Ziel der Aufgabe —
Setze bitte den Textauszug über die Keratokonjunktivitis vernalis im Anschluss an seinen letzten Satz fort.

Textauszug —
┄┄┄┄┄┄
Eine wesentliche Rolle spielen hierbei typisch klinische Merkmale. Heute weiss man, dass vor allem dunkelhäutige Jungen, die in wärmeren Klimazonen leben (Mittelmeerländer, Naher Osten, Asien, Afrika usw.), genetisch für die limbale Form dieser Augenentzündung prädestiniert sind. Auch die genetische Herkunft kann also als Anhaltspunkt für eine Diagnose herangezogen werden. Das wiederholte Auftreten der Beschwerden im Frühling ist ein typisches Zeichen für das Vorliegen einer Keratoconjunctivitis vernalis und erleichtert die Diagnosestellung ebenfalls.

Die Behandlung der Keratokonjunktivitis vernalis

Die Behandlung erfolgt vor allem durch Entfernen möglicher Allergene bzw. entsprechende Kontaktvermeidung. Daneben kommen kühlende Kompressen zum Einsatz.

Die Anwendung örtlich anzuwendender Mastzellstabilisatoren kann bei leichteren Beschwerden erfolgreich sein, benötigt jedoch eine gewisse Vorlaufzeit, bis sich die volle Wirkung entfaltet.
┄┄┄┄┄┄
Rohdaten —
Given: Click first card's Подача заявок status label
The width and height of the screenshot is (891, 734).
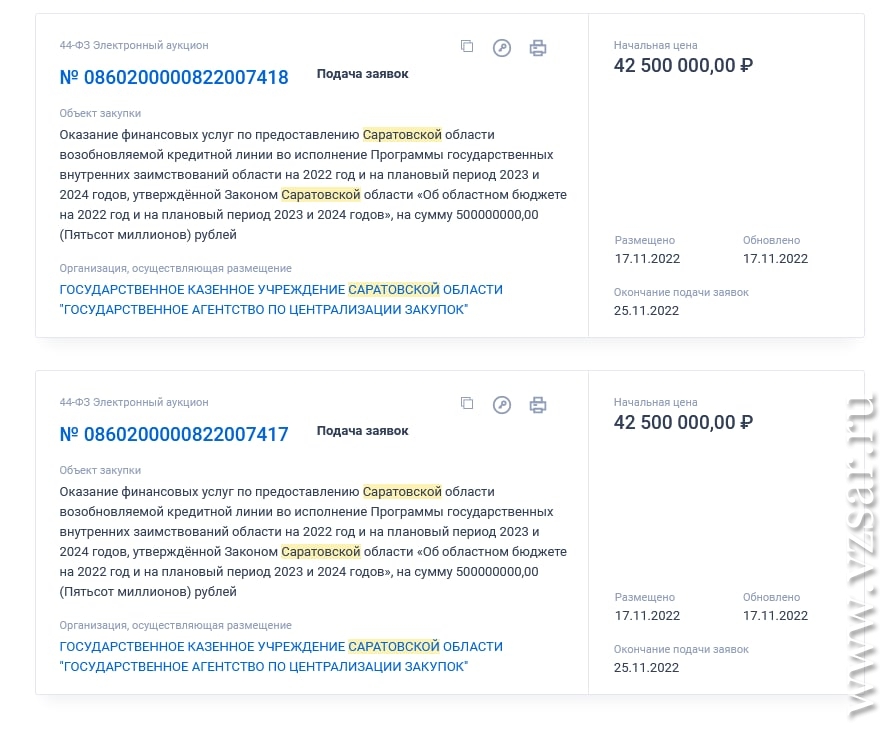Looking at the screenshot, I should pyautogui.click(x=363, y=74).
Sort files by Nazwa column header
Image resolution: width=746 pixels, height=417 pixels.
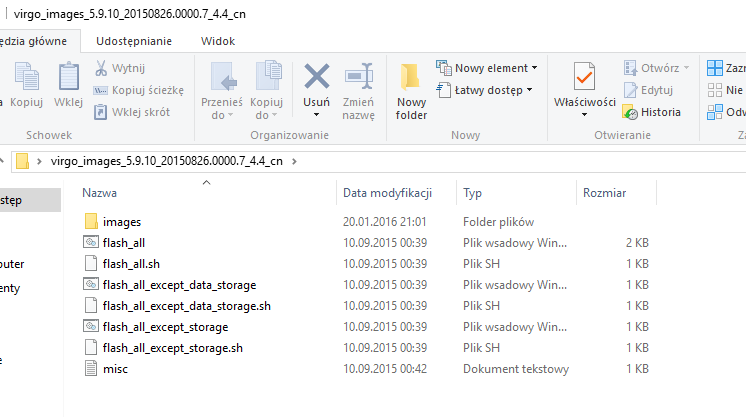(100, 193)
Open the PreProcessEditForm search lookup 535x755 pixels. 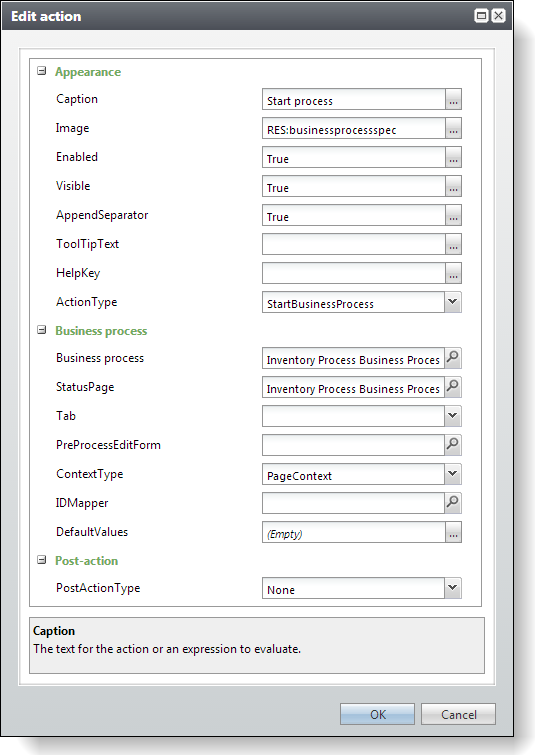point(453,444)
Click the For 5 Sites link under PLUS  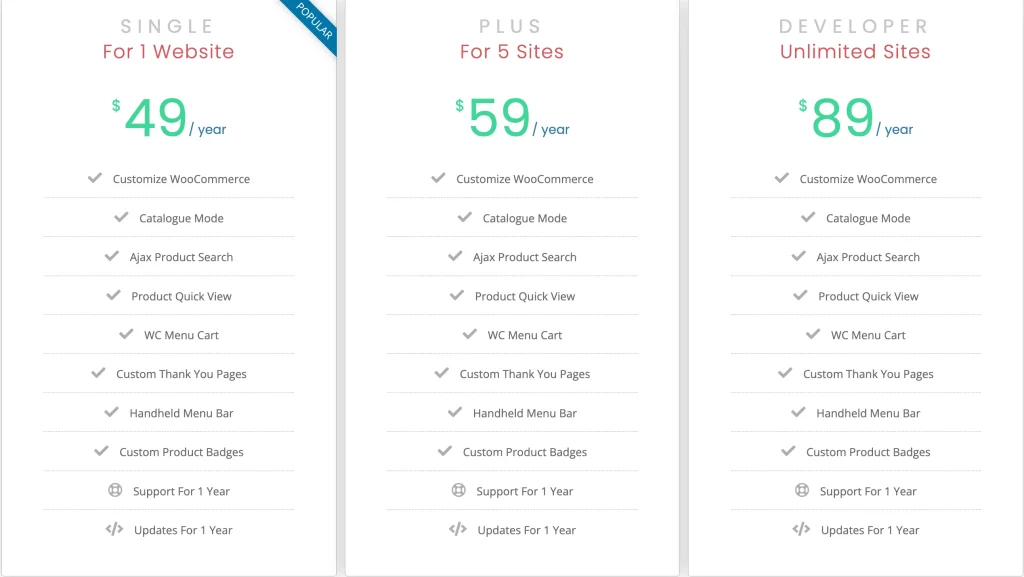(x=511, y=50)
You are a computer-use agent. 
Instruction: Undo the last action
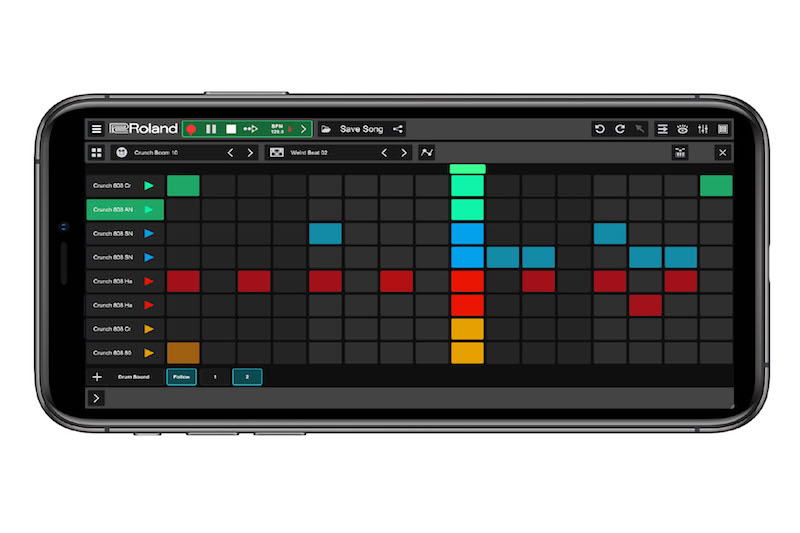(600, 129)
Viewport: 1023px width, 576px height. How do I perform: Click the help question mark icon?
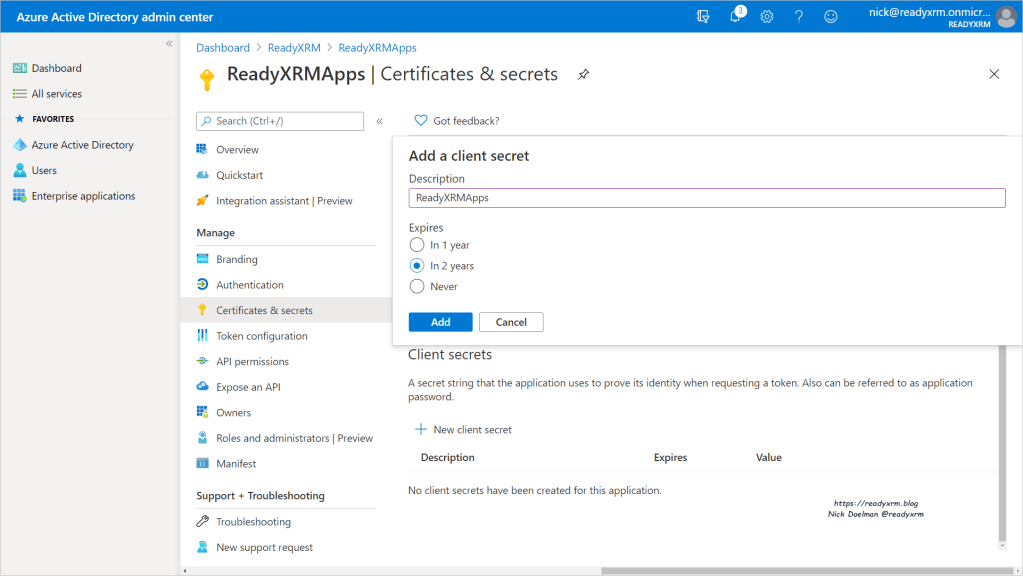coord(799,17)
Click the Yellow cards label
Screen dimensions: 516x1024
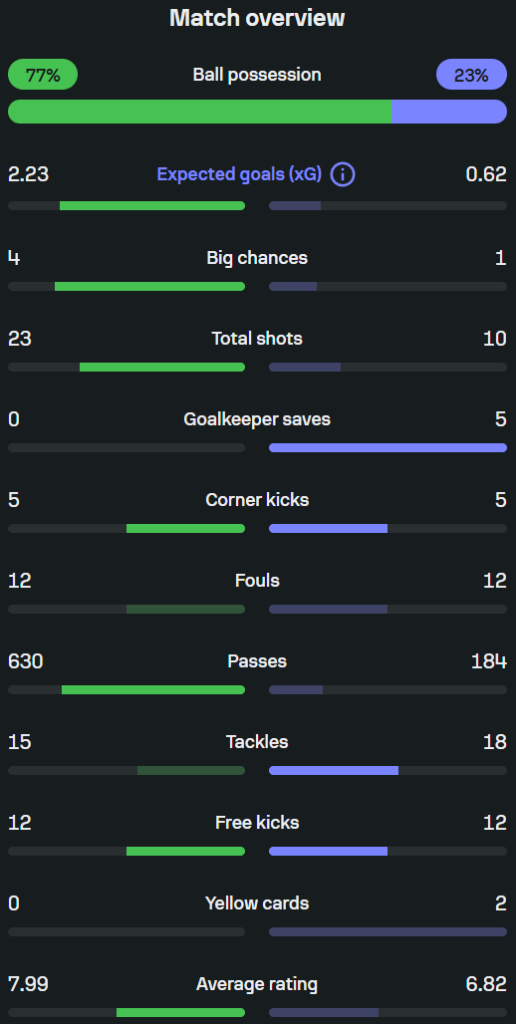pyautogui.click(x=257, y=903)
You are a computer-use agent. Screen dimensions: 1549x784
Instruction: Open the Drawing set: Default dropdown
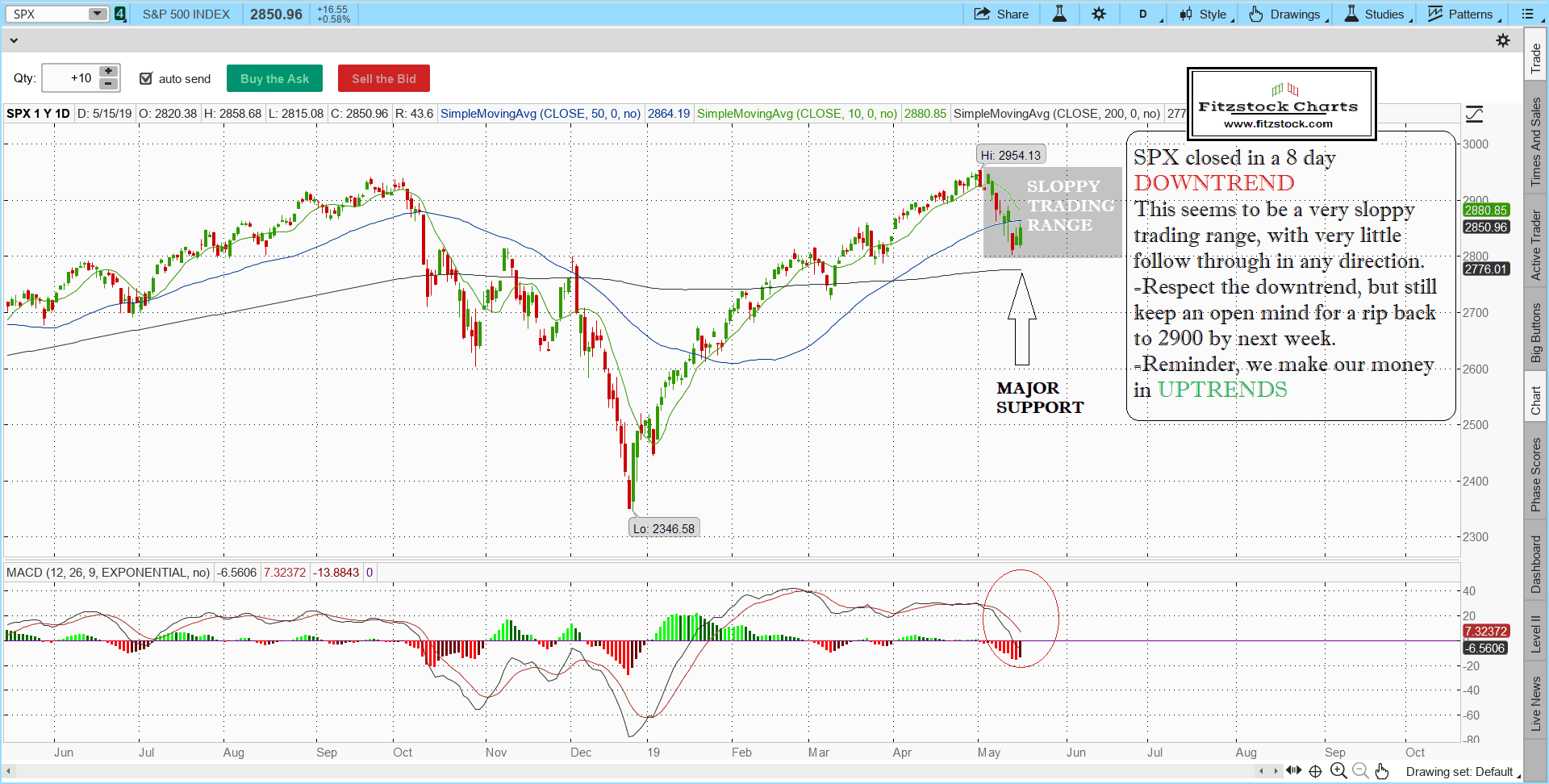[x=1462, y=772]
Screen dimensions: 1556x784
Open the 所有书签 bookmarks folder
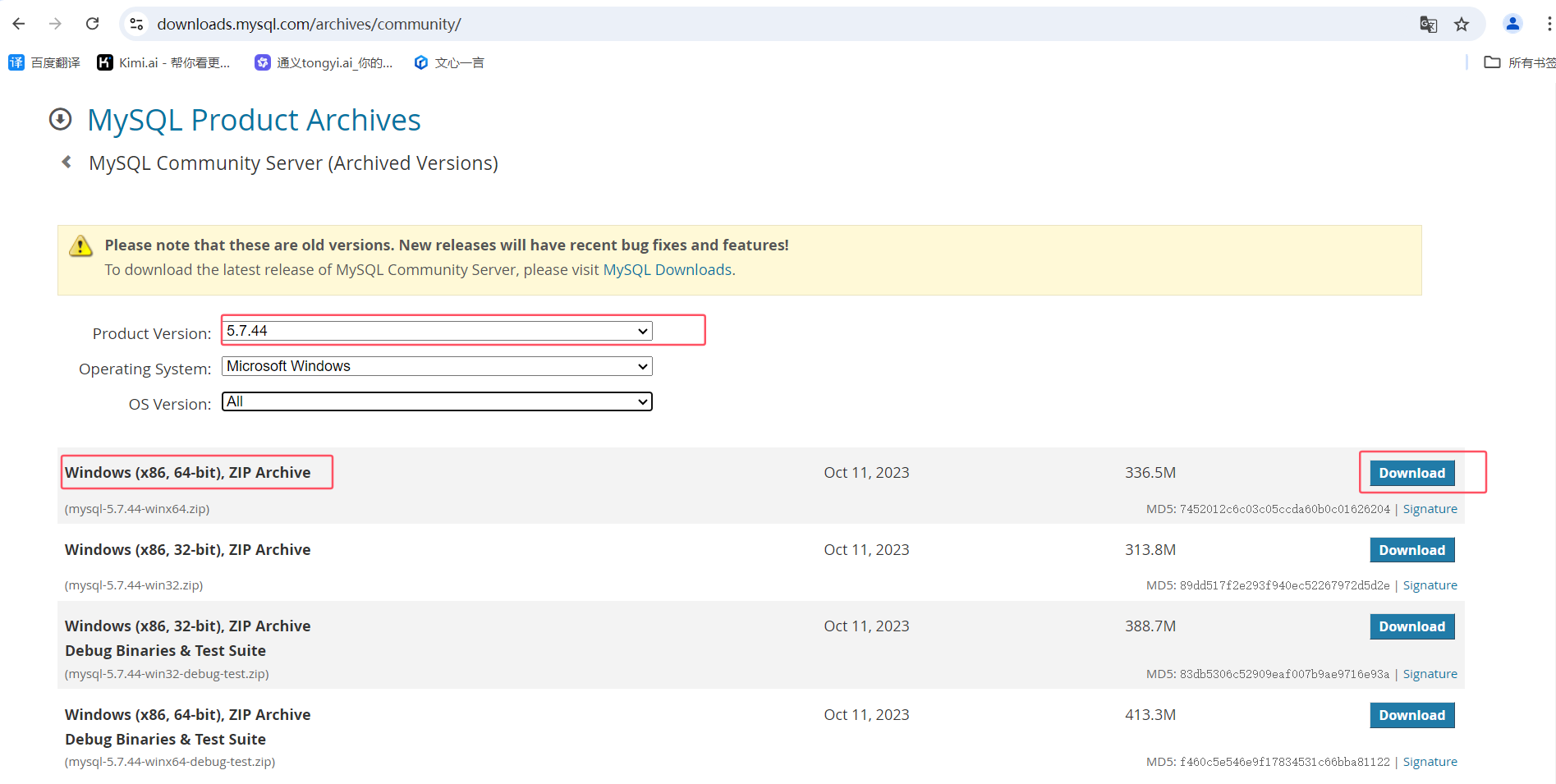point(1520,62)
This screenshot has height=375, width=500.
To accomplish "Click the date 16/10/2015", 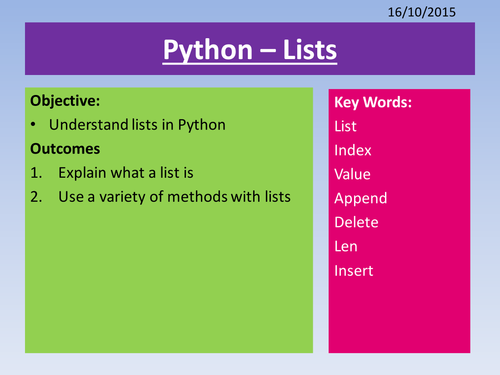I will (x=421, y=12).
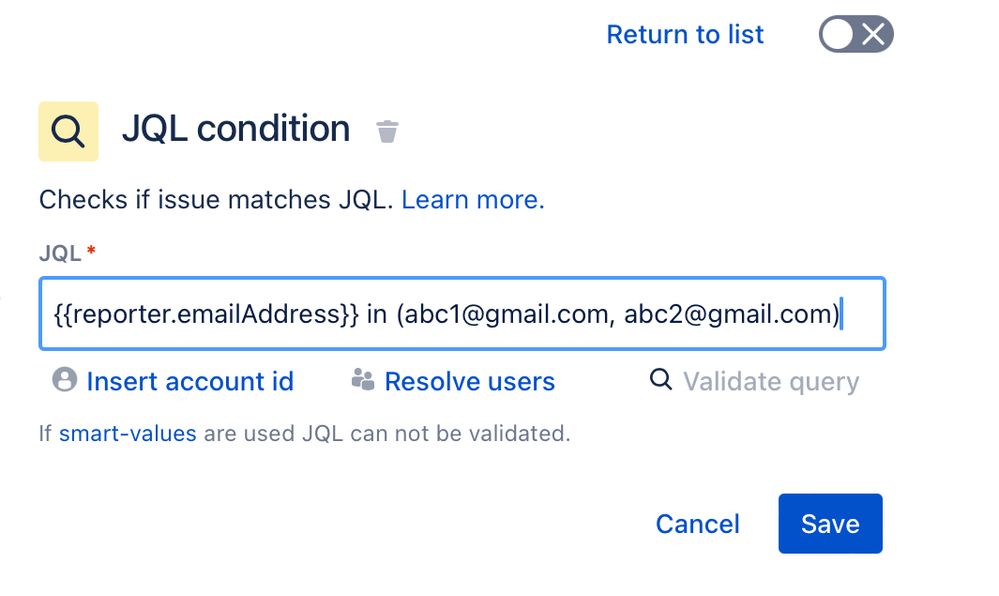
┄┄┄┄┄┄
Antwort —
Daher empfiehlt sich eine entsprechende Therapie bereits vor Saisonbeginn. Dennoch sollte die Mastzellstabilisierungstherapie die gesamte Saison hindurch durchgeführt werden. In Verbindung mit Wirkstoffen, die einen H1-Blockierungsmechanismus aufweisen, setzt die Wirkung der Mastzellstabilisierung sogar unmittelbar ein.

Am erfolgreichsten bei der Behandlung der Keratoconjunktivitis vernalis soll der Einsatz lokal anwendbarer Kortikosteroide sein. Zur kurzfristigen Symptomlinderung kann eine supratarsale Kortikosteroid-Injektion durchgeführt werden. Für Patienten mit einem mittelschweren bis schweren Verlauf der Erkrankung mit Komplikationen, empfiehlt sich die Anwendung von Cyclosporin als kortikosteroidsparendes Mittel in Form von Augentropfen. Langfristig geht es darum, mit immunmodulierenden Wirkstoffen die übermässige Zytokinbildung einzudämmen. Dafür sind Cyclosporin und Tacrolimus geeignet. Diese Calcineurin-Hemmer verursachen viel weniger Nebenwirkungen im Auge als kortisonhaltige Augentropen und Augensalben. Deshalb können sie langfristig angewendet werden.

Oral anzuwendende Antihistaminika scheinen keinen wesentlichen Einfluss auf das allergische Entzündungsgeschehen aufzuweisen.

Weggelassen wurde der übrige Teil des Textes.